LieDetect: Detection of representation orbits of compact Lie groups from point clouds
This addresses a foundational problem in mathematics and machine learning for researchers in geometric measure theory and equivariant AI, though it is incremental as it builds on existing techniques with new algorithmic instantiations.
The paper tackles the problem of estimating representations of compact Lie groups from finite samples of their orbits, enabling retrieval of precise representation types and reconstruction of orbits to identify the generating Lie group. It achieves very accurate results in synthetic data up to dimension 32 and real-life applications such as image analysis and equivariant neural networks.

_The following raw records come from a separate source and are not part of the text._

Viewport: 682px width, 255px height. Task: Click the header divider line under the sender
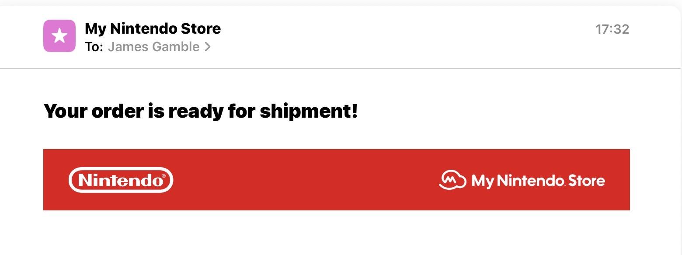click(x=340, y=68)
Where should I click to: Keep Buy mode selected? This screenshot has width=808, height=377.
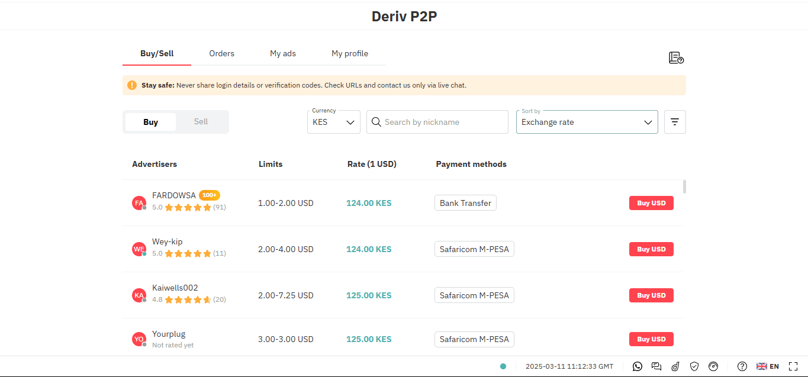(150, 121)
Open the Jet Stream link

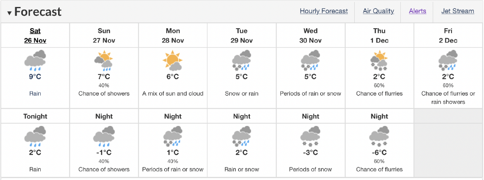click(458, 11)
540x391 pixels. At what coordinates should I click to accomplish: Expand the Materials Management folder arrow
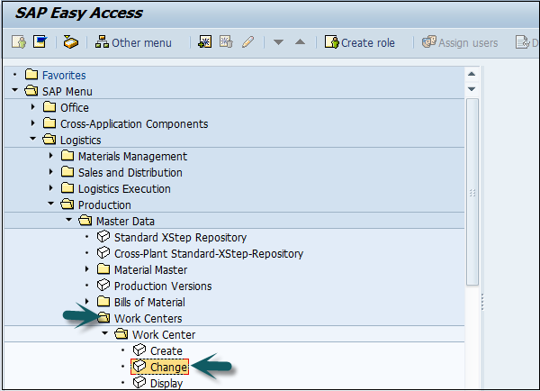tap(51, 157)
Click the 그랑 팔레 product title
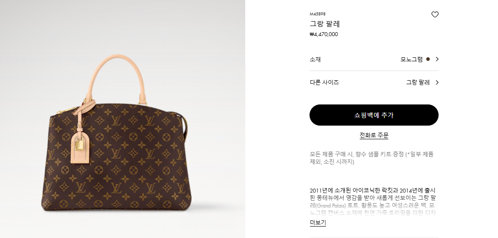The image size is (498, 238). [x=325, y=24]
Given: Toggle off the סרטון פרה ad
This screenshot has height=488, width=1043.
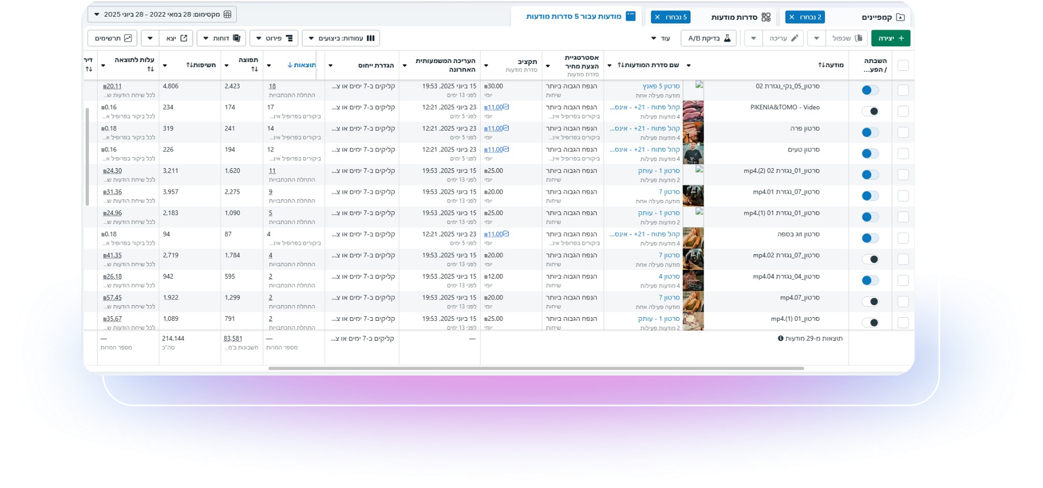Looking at the screenshot, I should pos(870,132).
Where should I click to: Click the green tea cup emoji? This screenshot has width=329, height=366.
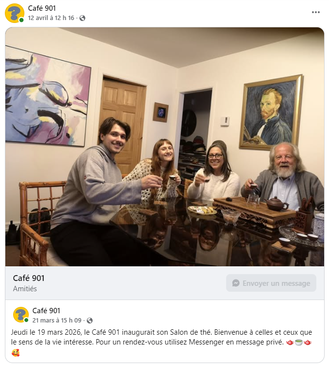pyautogui.click(x=299, y=343)
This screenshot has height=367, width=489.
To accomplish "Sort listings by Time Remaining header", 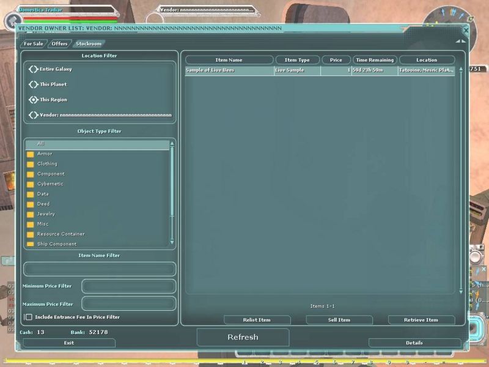I will click(x=375, y=60).
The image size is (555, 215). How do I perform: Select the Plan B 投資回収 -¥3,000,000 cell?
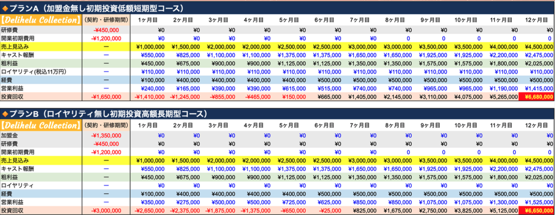tap(107, 210)
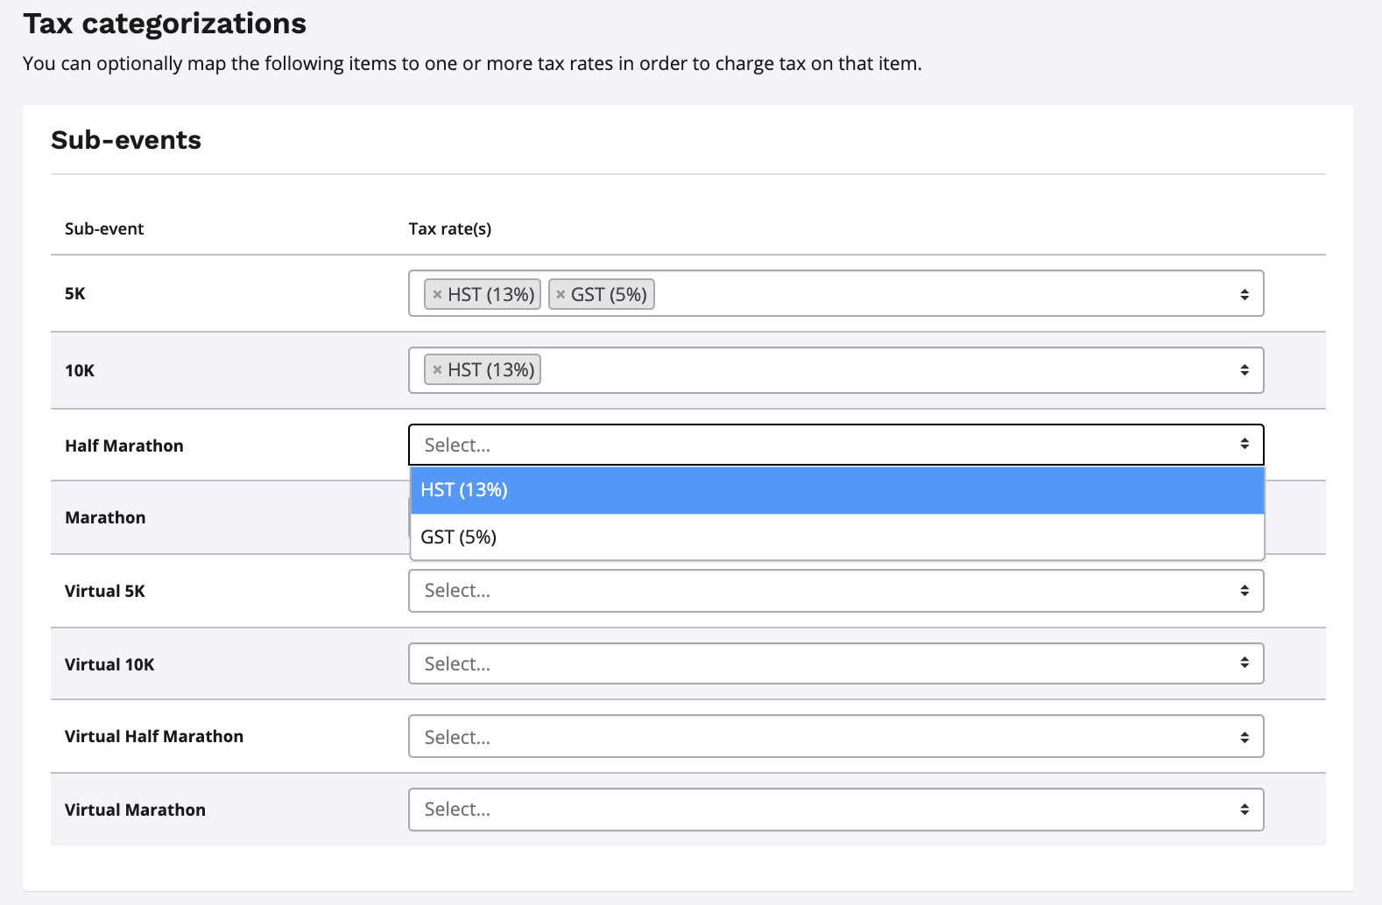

We suggest a new algorithm to estimate representations of compact Lie groups from finite samples of their orbits. Different from other reported techniques, our method allows the retrieval of the precise representation type as a direct sum of irreducible representations. Moreover, the knowledge of the representation type permits the reconstruction of its orbit, which is useful for identifying the Lie group that generates the action, from a finite list of candidates. Our algorithm is general for any compact Lie group, but only instantiations for SO(2), T^d, SU(2), and SO(3) are considered. Theoretical guarantees of robustness in terms of Hausdorff and Wasserstein distances are derived. Our tools are drawn from geometric measure theory, computational geometry, and optimization on matrix manifolds. The algorithm is tested for synthetic data up to dimension 32, as well as real-life applications in image analysis, harmonic analysis, density estimation, equivariant neural networks, chemical conformational spaces, and classical mechanics systems, achieving very accurate results.